I had not noticed her particularly. At the present moment I do not remember particularly what she was like. So far as I can recollect she was middle-aged, and was quietly yet well dressed. It was not her face nor her dress that attracted my attention and disturbed the current of my thoughts; the effect I speak of was produced by her strange movements and behaviour.

She had been sitting listless, probably thinking of nothing at all, or nothing in particular, when, in turning her eyes round, and finding that she could see nothing of the paintings, she began to study me. This did concern me greatly. A cat may look at the king; but to be contemplated by a lady is a compliment sufficient to please any gentleman. It was not gratified vanity that troubled my thoughts, but the consciousness that my appearance produced—first of all a startled surprise, then undisguised alarm, and, finally, indescribable horror.

Now a man can sit quietly leaning on the head of his umbrella, and glow internally, warmed and illumined by the consciousness that he is being surveyed with admiration by a lovely woman, even when he is middle-aged and not fashionably dressed; but no man can maintain his composure when he discovers himself to be an object of aversion and terror.

What was it? I passed my hand over my chin and upper lip, thinking it not impossible that I might have forgotten to shave that morning, and in my confusion not considering that the fog would prevent the lady from discovering neglect in this particular, had it occurred, which it had not. I am a little careless, perhaps, about shaving when in the country; but when in town, never.

The next idea that occurred to me was—a smut. Had a London black, curdled in that dense pea-soup atmosphere, descended on my nose and blackened it?
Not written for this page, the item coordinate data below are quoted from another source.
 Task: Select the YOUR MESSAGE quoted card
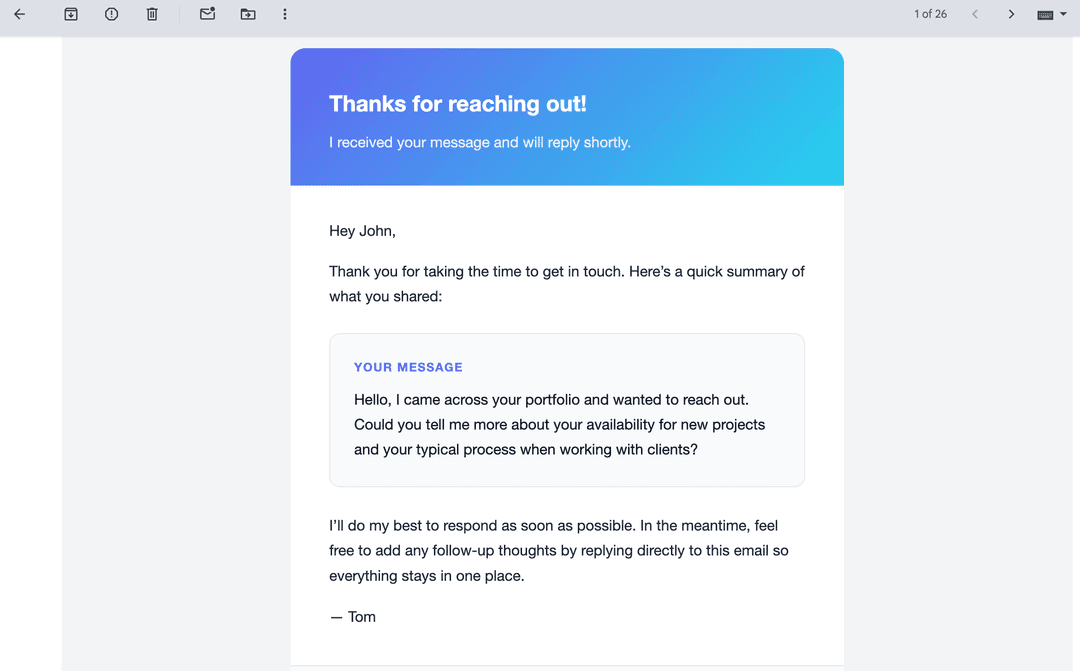tap(567, 410)
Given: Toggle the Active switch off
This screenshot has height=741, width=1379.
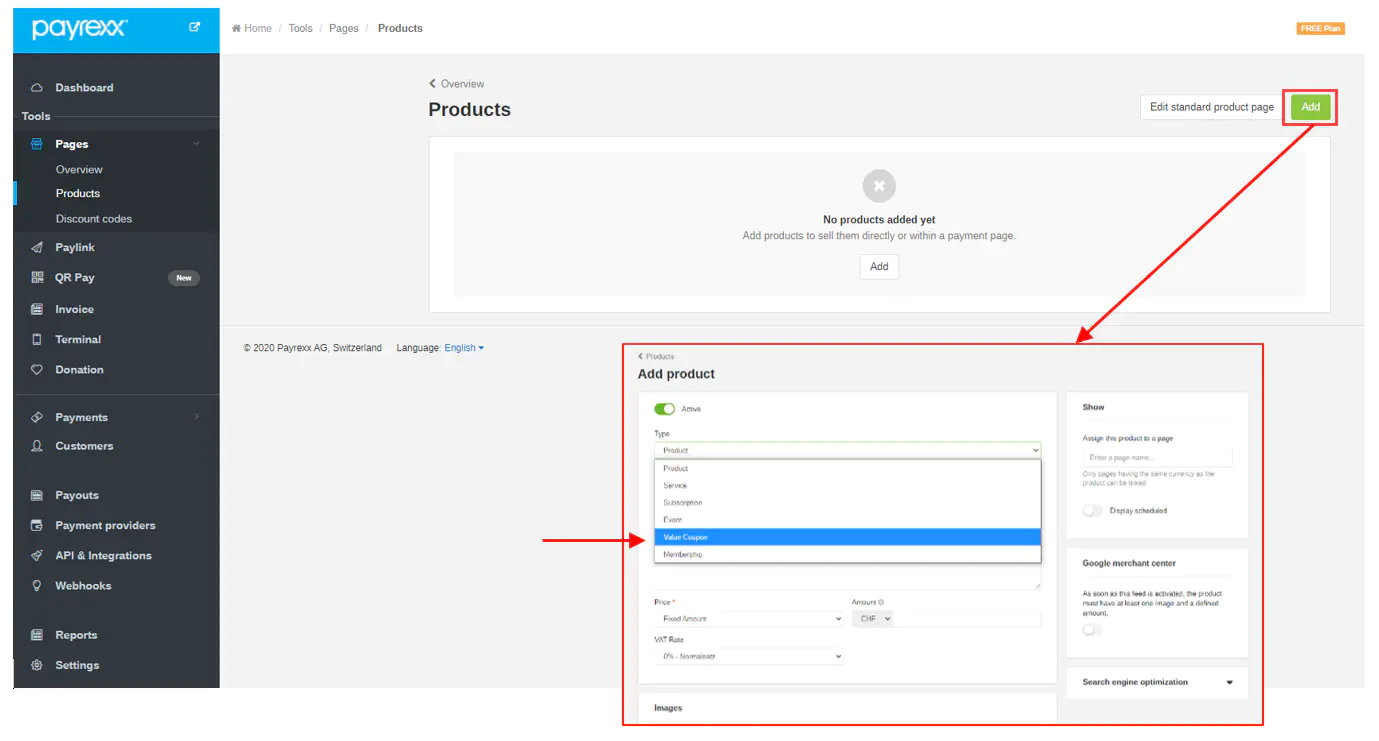Looking at the screenshot, I should coord(664,409).
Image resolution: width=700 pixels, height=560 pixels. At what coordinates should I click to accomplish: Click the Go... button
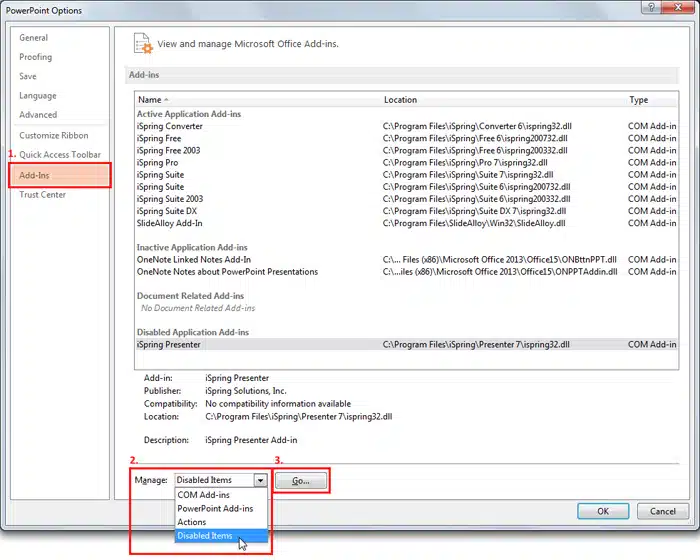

I hastily drew my silk handkerchief from my pocket, moistened it, and passed it over my nose, and then each cheek. I then turned my eyes into the corners and looked at the lady, to see whether by this means I had got rid of what was objectionable in my personal appearance.

Then I saw that her eyes, dilated with horror, were riveted, not on my face, but on my leg.

My leg! What on earth could that harmless member have in it so terrifying? The morning had been dull; there had been rain in the night, and I admit that on leaving my hotel I had turned up the bottoms of my trousers. That is a proceeding not so uncommon, not so outrageous as to account for the stony stare of this woman's eyes.

If that were all I would turn my trousers down.

Then I saw her shrink from the chair on which she sat to one further removed from me, but still with her eyes fixed on my leg—about the level of my knee. She had let fall her umbrella, and was grasping the seat of her chair with both hands, as she backed from me.

I need hardly say that I was greatly disturbed in mind and feelings, and forgot all about the origin of the English schools of painters, and the question why the British Museum is more popular than the National Gallery.